▸ **Instruction**
Duplicate the rows below word for word, from the line containing "712x456 pixels." through the line containing "will pyautogui.click(x=6, y=157).", both included.

Stored entries:
[start]

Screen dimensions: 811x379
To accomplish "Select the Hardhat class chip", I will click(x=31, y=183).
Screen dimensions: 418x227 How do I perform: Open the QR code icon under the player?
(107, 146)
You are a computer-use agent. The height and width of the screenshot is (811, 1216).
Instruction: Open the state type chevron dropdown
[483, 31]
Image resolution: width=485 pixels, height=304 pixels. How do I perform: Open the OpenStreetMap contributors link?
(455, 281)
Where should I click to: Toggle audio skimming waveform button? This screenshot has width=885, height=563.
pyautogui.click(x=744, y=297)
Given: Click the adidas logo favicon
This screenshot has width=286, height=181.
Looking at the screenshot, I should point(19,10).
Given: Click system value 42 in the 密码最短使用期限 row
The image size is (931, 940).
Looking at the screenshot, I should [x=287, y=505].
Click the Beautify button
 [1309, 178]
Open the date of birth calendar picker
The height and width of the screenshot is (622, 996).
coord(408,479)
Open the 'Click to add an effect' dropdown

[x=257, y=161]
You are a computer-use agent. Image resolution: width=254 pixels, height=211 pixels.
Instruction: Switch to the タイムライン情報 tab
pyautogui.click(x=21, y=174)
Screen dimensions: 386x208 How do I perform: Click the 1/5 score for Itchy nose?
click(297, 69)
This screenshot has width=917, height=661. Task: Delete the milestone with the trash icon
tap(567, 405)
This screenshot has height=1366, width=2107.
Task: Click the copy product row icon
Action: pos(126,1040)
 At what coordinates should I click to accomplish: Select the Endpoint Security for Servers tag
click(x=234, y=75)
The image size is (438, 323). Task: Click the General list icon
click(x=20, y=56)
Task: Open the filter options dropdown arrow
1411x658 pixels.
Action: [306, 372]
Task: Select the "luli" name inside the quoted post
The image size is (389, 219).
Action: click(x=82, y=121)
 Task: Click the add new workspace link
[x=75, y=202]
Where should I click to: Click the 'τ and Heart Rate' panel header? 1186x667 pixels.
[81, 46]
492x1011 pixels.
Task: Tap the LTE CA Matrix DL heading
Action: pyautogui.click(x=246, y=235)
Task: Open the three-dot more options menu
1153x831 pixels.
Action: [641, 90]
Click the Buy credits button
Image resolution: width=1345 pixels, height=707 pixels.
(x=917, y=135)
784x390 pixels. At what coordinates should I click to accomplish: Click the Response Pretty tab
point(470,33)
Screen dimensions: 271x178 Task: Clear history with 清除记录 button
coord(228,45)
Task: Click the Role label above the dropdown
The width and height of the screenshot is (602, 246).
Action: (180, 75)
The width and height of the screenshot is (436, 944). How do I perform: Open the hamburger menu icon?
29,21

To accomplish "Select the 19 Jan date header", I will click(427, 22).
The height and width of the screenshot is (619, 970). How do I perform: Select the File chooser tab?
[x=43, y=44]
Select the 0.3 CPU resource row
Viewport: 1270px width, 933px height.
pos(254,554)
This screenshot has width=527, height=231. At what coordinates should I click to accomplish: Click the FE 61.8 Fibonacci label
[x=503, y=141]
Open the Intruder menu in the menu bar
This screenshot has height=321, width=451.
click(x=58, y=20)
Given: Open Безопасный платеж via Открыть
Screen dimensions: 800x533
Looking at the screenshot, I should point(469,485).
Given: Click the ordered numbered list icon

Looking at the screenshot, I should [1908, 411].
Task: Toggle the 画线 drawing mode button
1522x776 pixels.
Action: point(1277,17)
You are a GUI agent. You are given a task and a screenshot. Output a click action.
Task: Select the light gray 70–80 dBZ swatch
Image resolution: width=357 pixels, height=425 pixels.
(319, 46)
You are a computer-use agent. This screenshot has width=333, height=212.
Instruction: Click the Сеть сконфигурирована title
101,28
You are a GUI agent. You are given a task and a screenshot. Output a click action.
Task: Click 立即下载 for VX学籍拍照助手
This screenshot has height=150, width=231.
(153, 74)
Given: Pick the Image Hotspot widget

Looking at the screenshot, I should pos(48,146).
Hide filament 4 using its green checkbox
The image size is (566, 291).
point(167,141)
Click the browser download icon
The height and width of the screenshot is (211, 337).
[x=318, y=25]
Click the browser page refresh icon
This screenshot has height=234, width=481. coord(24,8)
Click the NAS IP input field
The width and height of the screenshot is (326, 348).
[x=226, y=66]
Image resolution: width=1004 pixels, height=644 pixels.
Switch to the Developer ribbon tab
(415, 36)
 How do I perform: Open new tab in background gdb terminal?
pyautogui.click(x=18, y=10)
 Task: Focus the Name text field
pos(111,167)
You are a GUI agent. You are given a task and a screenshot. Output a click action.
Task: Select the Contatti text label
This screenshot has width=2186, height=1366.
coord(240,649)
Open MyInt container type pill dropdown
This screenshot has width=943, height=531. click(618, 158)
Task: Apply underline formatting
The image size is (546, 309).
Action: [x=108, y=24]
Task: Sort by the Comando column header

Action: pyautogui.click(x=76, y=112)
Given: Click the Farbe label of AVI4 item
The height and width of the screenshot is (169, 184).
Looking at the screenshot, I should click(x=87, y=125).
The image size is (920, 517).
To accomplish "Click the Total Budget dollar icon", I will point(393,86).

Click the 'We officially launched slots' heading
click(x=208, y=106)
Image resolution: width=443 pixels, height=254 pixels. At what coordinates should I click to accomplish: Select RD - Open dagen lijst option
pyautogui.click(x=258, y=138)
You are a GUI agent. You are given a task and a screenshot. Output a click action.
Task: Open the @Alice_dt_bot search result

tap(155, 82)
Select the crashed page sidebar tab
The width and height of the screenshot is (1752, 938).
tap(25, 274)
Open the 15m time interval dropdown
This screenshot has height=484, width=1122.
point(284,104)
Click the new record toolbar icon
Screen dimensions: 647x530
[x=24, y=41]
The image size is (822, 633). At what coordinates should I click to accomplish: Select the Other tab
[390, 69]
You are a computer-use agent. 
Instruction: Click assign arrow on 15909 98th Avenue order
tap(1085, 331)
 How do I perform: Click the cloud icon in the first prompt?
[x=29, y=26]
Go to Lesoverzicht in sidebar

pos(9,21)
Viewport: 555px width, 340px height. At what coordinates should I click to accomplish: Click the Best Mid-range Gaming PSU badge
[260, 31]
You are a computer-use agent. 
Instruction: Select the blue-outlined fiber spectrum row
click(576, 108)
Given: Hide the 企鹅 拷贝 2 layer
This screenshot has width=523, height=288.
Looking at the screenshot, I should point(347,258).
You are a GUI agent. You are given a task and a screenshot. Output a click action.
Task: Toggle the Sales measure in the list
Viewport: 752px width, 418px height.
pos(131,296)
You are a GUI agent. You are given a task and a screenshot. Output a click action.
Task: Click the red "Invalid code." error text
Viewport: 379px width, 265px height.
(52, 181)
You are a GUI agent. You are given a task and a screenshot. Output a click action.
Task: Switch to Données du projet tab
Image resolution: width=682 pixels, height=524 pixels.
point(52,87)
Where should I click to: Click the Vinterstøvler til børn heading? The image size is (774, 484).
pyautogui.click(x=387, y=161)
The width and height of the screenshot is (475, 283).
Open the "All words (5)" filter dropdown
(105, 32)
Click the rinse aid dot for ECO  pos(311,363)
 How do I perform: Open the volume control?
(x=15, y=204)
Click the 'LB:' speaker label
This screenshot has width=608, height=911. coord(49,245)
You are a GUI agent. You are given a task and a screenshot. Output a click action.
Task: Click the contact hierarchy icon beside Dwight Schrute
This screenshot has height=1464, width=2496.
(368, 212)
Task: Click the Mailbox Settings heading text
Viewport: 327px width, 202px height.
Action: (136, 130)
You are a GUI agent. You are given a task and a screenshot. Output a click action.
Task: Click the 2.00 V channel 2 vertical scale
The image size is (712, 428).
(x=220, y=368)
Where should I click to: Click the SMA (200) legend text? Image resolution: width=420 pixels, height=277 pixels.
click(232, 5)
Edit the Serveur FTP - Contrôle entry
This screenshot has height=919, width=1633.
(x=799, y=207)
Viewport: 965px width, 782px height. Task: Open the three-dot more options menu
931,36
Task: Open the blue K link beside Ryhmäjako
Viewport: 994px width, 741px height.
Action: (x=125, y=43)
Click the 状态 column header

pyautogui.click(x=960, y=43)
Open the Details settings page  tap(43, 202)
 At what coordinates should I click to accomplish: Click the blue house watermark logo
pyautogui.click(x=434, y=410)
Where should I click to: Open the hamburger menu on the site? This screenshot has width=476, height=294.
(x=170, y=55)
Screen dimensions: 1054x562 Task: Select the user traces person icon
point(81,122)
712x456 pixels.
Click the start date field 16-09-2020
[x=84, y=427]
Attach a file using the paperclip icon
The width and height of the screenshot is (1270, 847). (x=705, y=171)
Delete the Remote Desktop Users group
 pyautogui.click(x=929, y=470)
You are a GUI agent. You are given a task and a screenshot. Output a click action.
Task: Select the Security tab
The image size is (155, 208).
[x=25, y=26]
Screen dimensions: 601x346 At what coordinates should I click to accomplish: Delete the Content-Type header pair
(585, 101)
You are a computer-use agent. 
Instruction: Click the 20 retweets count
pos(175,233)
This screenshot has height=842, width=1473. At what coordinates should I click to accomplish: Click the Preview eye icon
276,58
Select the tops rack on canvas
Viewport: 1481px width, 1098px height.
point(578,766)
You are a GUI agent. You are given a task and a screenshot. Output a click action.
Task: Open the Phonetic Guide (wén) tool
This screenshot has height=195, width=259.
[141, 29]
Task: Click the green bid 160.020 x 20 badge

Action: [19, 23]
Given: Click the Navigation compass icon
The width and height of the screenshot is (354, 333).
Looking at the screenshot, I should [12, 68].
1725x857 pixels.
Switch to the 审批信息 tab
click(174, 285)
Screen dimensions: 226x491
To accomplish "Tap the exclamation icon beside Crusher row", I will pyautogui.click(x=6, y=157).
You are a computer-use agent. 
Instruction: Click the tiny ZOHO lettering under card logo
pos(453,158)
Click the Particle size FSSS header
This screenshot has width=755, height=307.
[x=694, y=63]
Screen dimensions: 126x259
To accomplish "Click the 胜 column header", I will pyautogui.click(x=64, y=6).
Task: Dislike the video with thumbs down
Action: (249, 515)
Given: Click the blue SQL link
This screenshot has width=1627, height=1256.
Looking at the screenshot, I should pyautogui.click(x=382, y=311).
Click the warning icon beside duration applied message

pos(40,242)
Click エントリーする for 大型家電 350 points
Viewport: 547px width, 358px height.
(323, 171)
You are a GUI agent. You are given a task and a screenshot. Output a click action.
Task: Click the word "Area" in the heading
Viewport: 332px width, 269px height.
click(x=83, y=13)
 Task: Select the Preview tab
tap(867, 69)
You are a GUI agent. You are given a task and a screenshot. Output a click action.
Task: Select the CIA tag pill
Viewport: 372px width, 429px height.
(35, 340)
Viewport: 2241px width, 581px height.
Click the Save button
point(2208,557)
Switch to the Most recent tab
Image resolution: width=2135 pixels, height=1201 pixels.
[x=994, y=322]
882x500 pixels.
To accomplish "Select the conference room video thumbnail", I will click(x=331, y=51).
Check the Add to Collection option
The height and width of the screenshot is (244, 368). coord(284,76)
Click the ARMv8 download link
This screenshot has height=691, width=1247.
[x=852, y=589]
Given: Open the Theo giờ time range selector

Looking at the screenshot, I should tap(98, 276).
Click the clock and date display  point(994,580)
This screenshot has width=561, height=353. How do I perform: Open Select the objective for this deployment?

[end]

▸ **Task answer**
712x456 pixels.
Click the start date field 16-09-2020
[x=84, y=427]
Attach a file using the paperclip icon
The width and height of the screenshot is (1270, 847). (x=705, y=171)
Delete the Remote Desktop Users group
 pyautogui.click(x=929, y=470)
You are a GUI agent. You are given a task and a screenshot. Output a click action.
Task: Select the Security tab
The image size is (155, 208).
[x=25, y=26]
Screen dimensions: 601x346 At what coordinates should I click to accomplish: Delete the Content-Type header pair
(585, 101)
You are a computer-use agent. 
Instruction: Click the 20 retweets count
pos(175,233)
This screenshot has height=842, width=1473. At what coordinates should I click to accomplish: Click the Preview eye icon
276,58
Select the tops rack on canvas
Viewport: 1481px width, 1098px height.
point(578,766)
You are a GUI agent. You are given a task and a screenshot. Output a click action.
Task: Open the Phonetic Guide (wén) tool
This screenshot has height=195, width=259.
[141, 29]
Task: Click the green bid 160.020 x 20 badge

Action: [19, 23]
Given: Click the Navigation compass icon
The width and height of the screenshot is (354, 333).
Looking at the screenshot, I should [12, 68].
1725x857 pixels.
Switch to the 审批信息 tab
click(174, 285)
Screen dimensions: 226x491
To accomplish "Tap the exclamation icon beside Crusher row", I will pyautogui.click(x=6, y=157).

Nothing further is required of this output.